According to GreenTech Media Research, the United States is closing in on the front runner position to head the global solar photovoltaic (PV) marketplace. The US is poised on the brink of growth explosion, and sales are expected to double by 2011.

German solar industry association BSW states that Germany is currently the largest solar PV market worldwide, but the report (titled ‘The United States PV Market Through 2013: Project Economics, Policy, Demand and Strategy’) indicates that the U.S. will sweep past Germany to take first place globally in the field of solar sales and installation.

The reason? US demand for solar has skyrocketed thanks to federal mandates, and is expected to keep growing, with a rise of about 50 percent, from 320 megawatts in 2008 to a projected 1,212 megawatts (1.2 gigawatts) in 2012. There is even the possibility of topping  2 gigawatts by that date if federal, state and regional incentives keep expanding.

California currently holds the title for US solar PV leadership, but rising solar PV demand puts other states (Arizona, New Jersey, New Mexico, New York, Nevada and Massachusetts) in play. These are expected to  collectively support 376 megawatts of PV generated electricity by  2012.

The growth is expected to occur primarily in residential and utility-scale sectors. Investors are increasingly willing to support utility-scale solar as a reliable, long-term investment thanks to state renewable portfolio standards, or RPSs. These mandate higher limits of renewable energy in a utility’s generation mix.
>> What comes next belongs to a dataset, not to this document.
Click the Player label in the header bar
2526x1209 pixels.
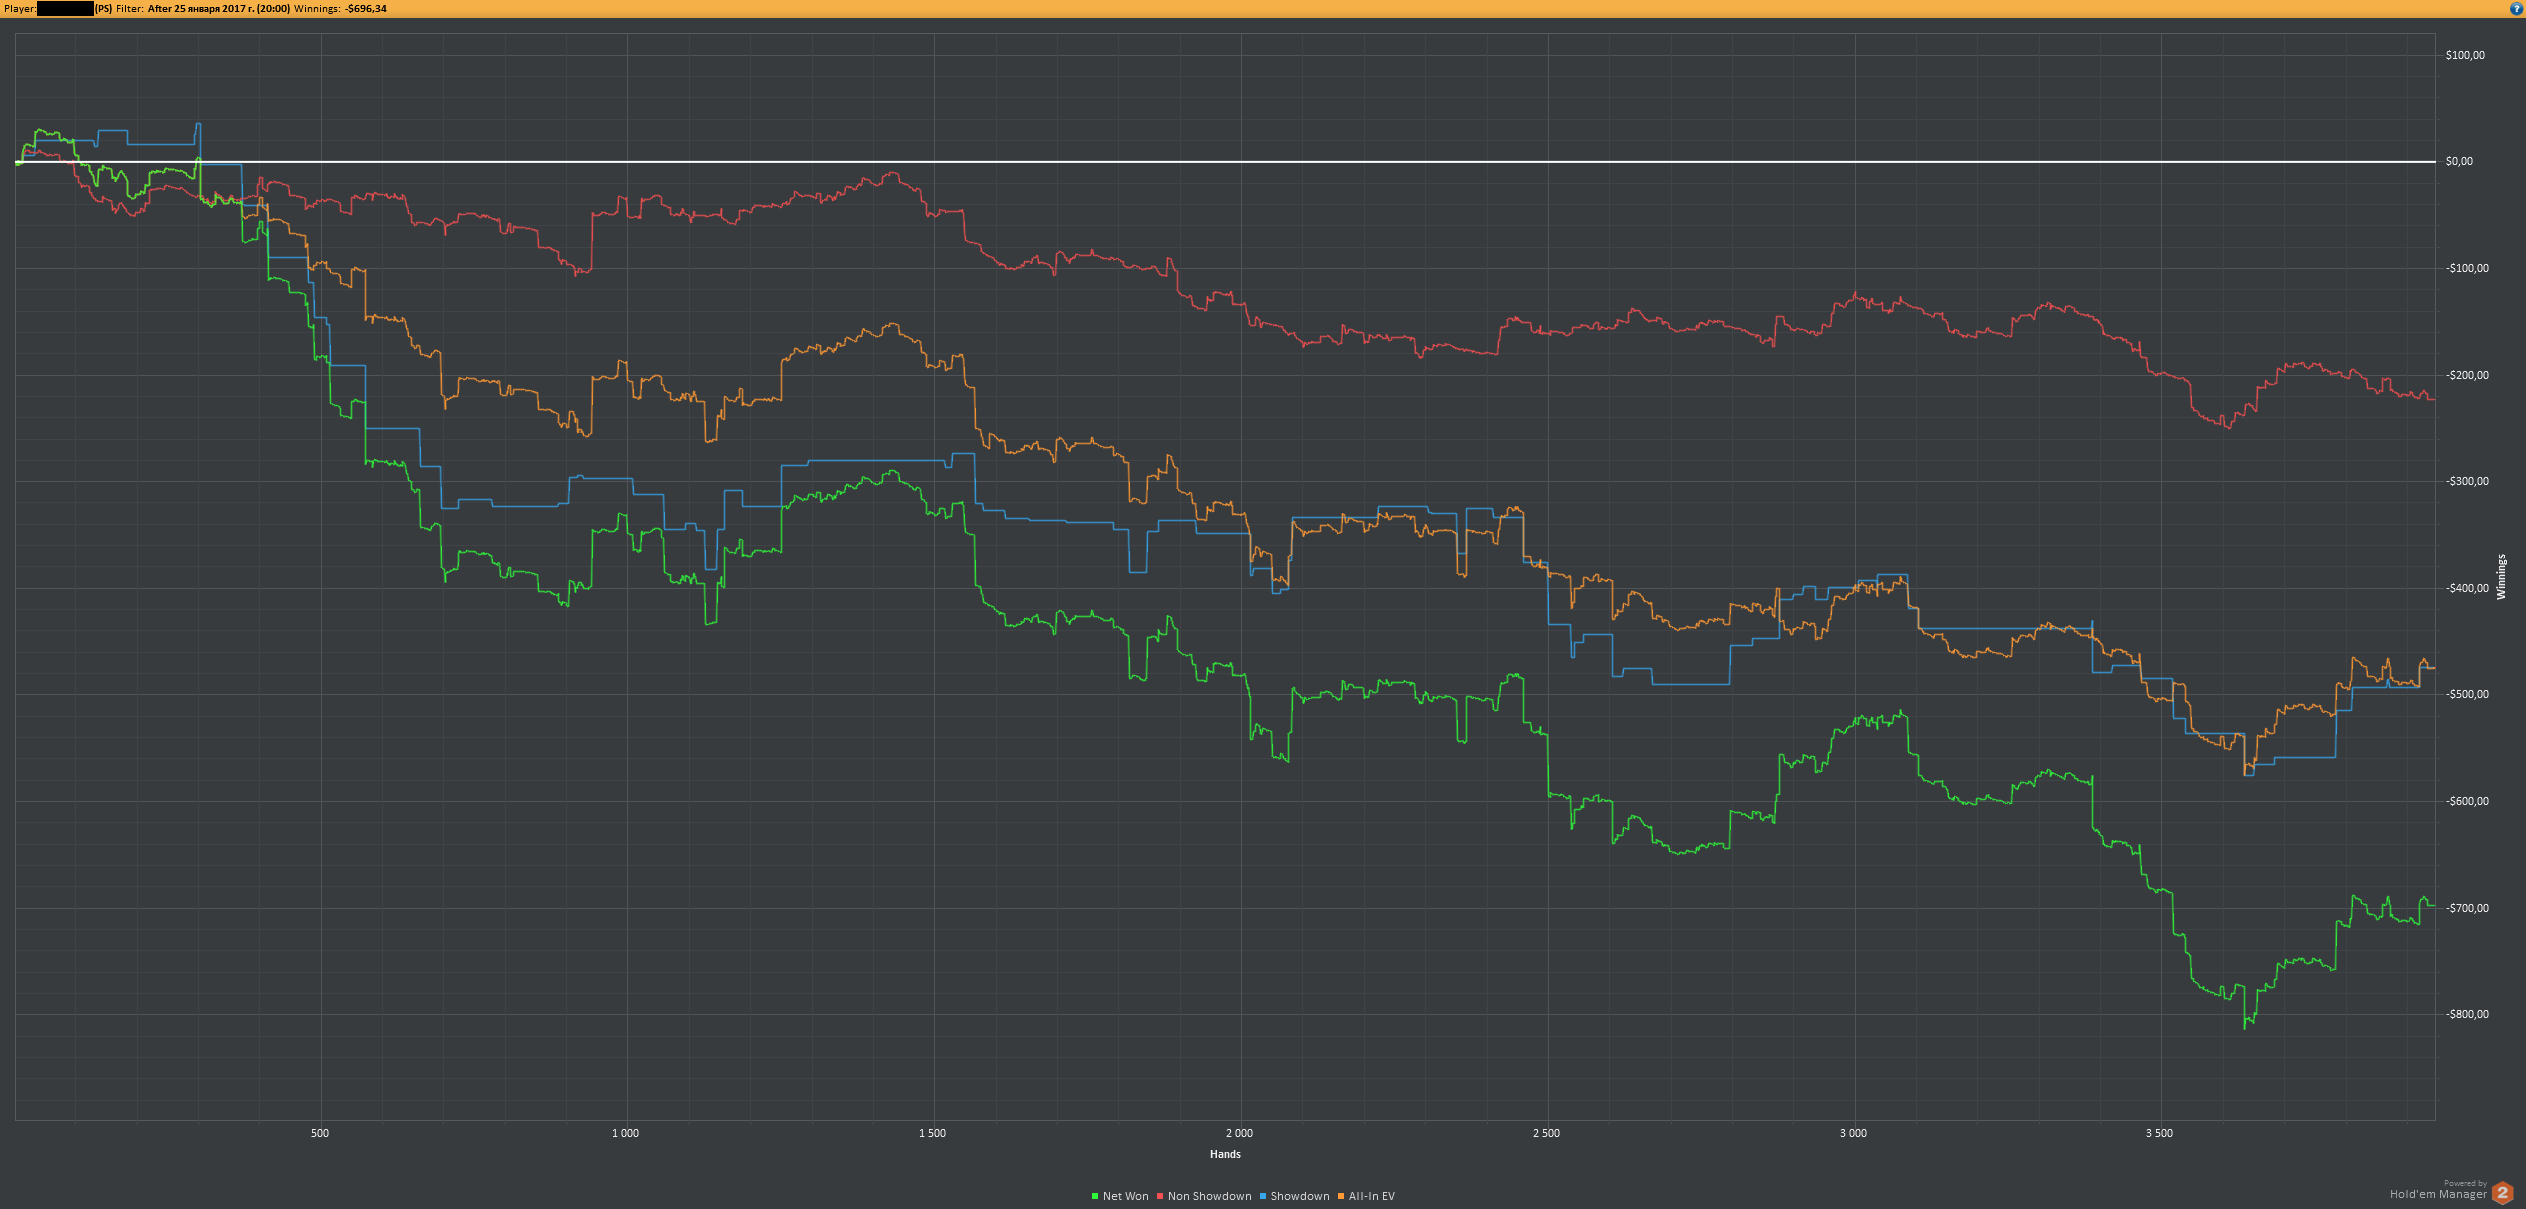tap(20, 9)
Utility or power companies unable to comply can make up the deficit by buying credits from residential and commercial owners of PV systems through SREC programs like the one available in New Jersey..
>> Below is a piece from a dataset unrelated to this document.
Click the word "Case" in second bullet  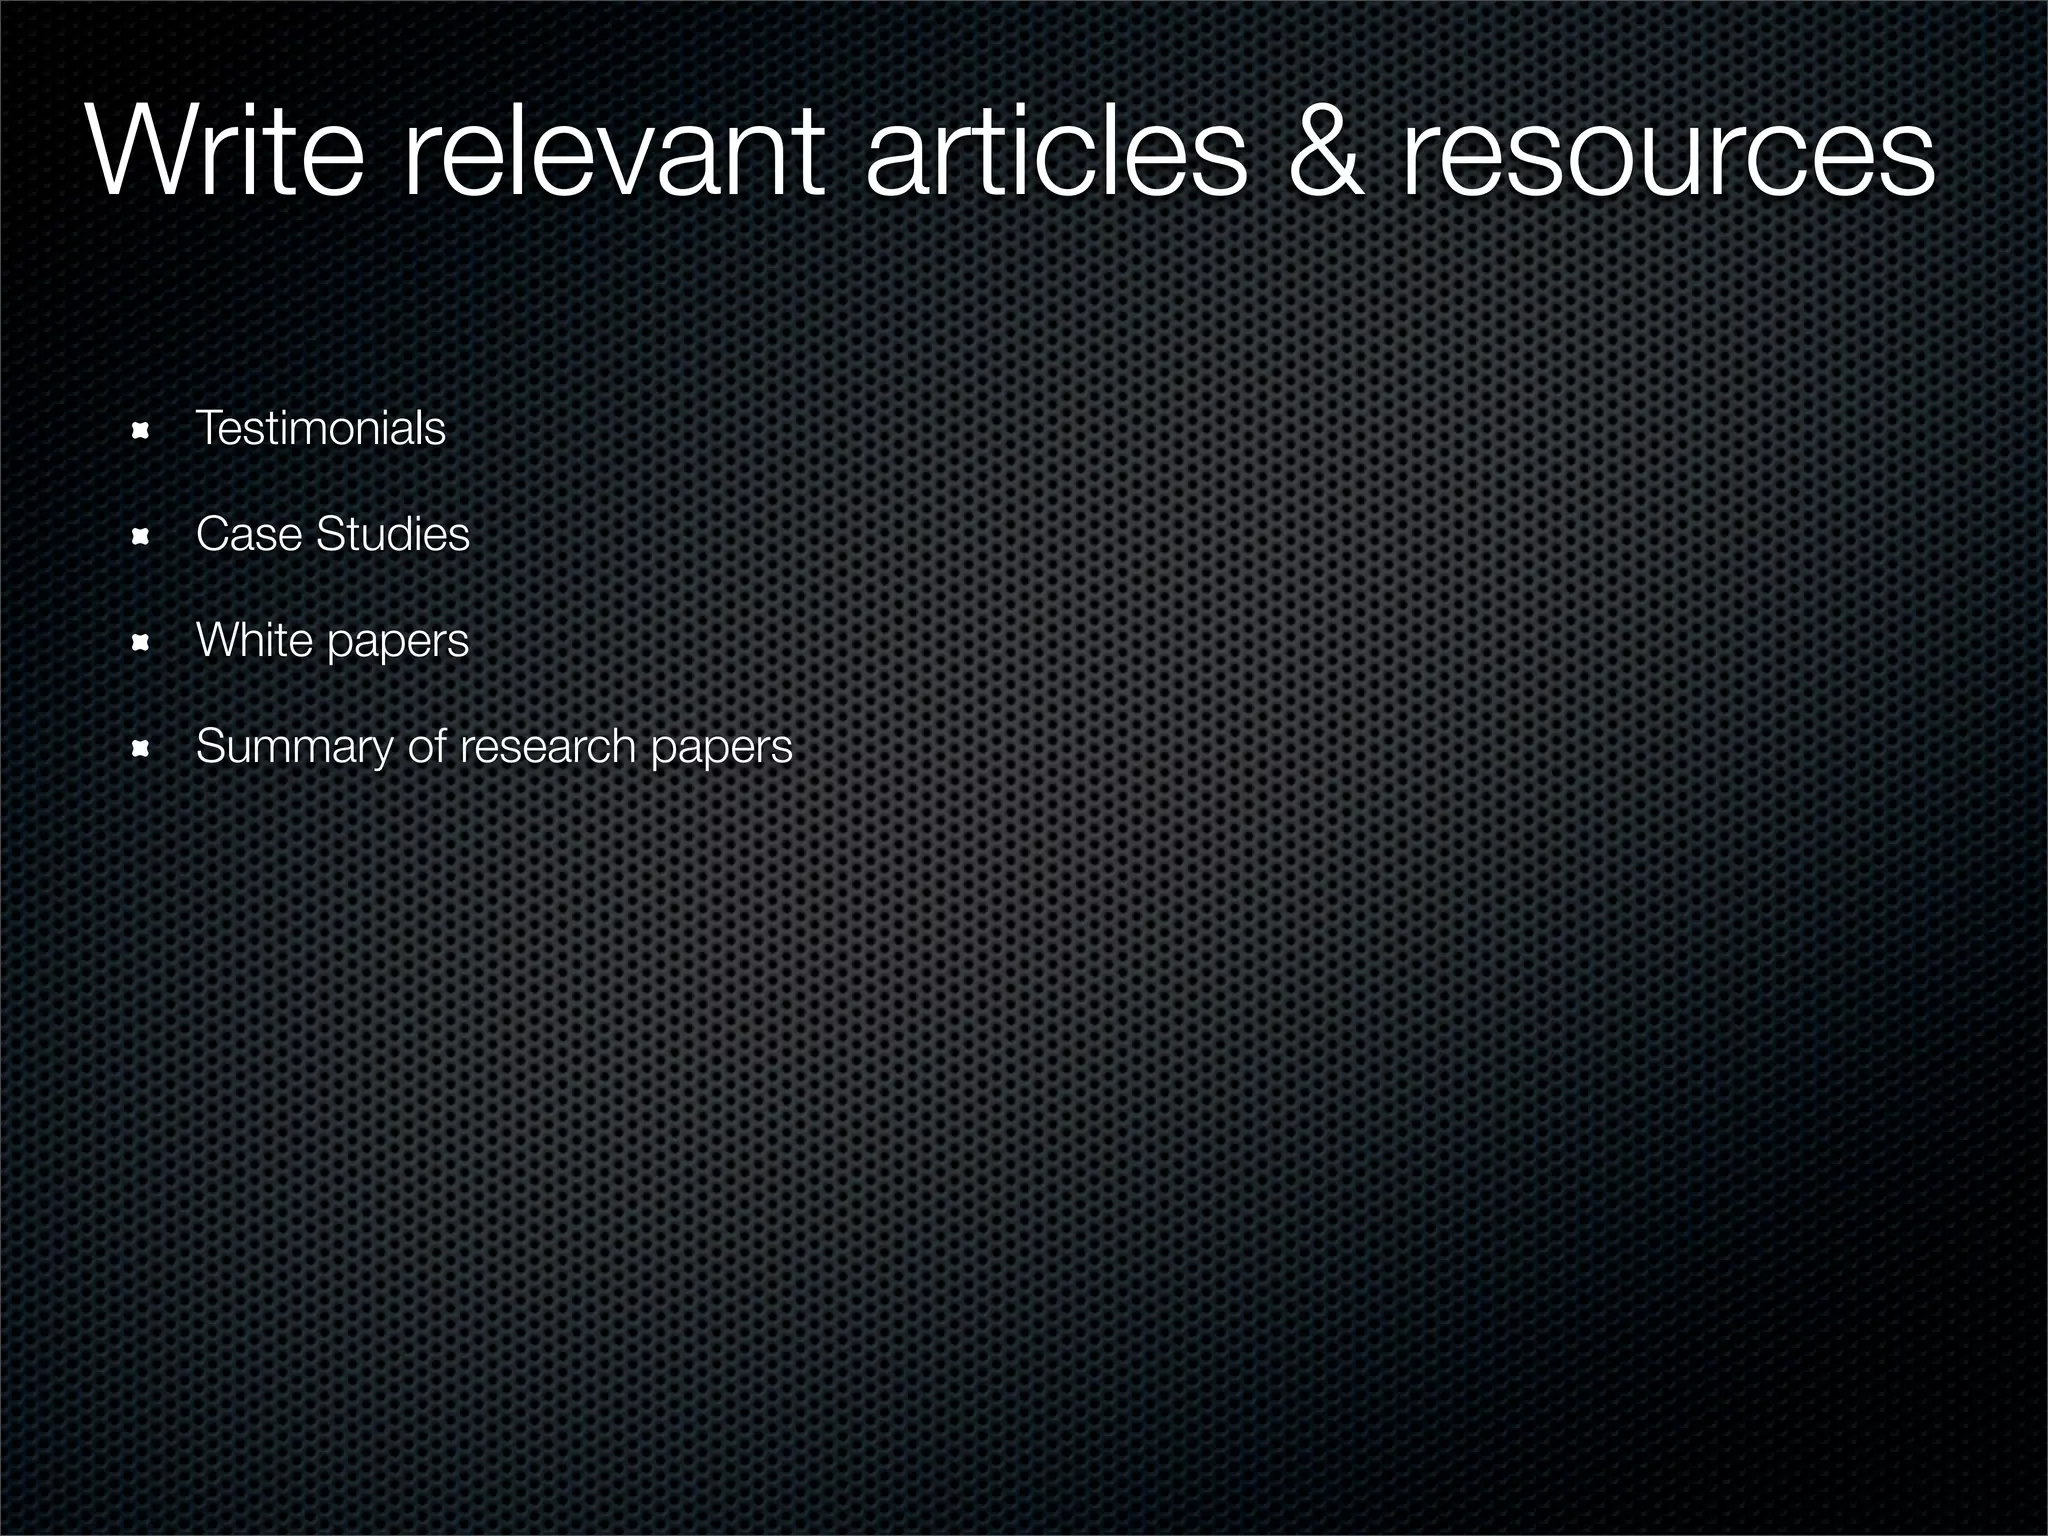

New Jersey offers solar renewable energy credits, or SRECs, for energy produced through PV. These trade in excess of $600 on the market, and cqan be purchased by private investors against rises in future value, or by power companies to help satisfy their alternative energy quotas.

In addition, the grants available to commercial installations make it easier for mom and pop stores to install and run PV systems – the average time to pay off a system is four years, and all SRECs generated after that time are pure profit.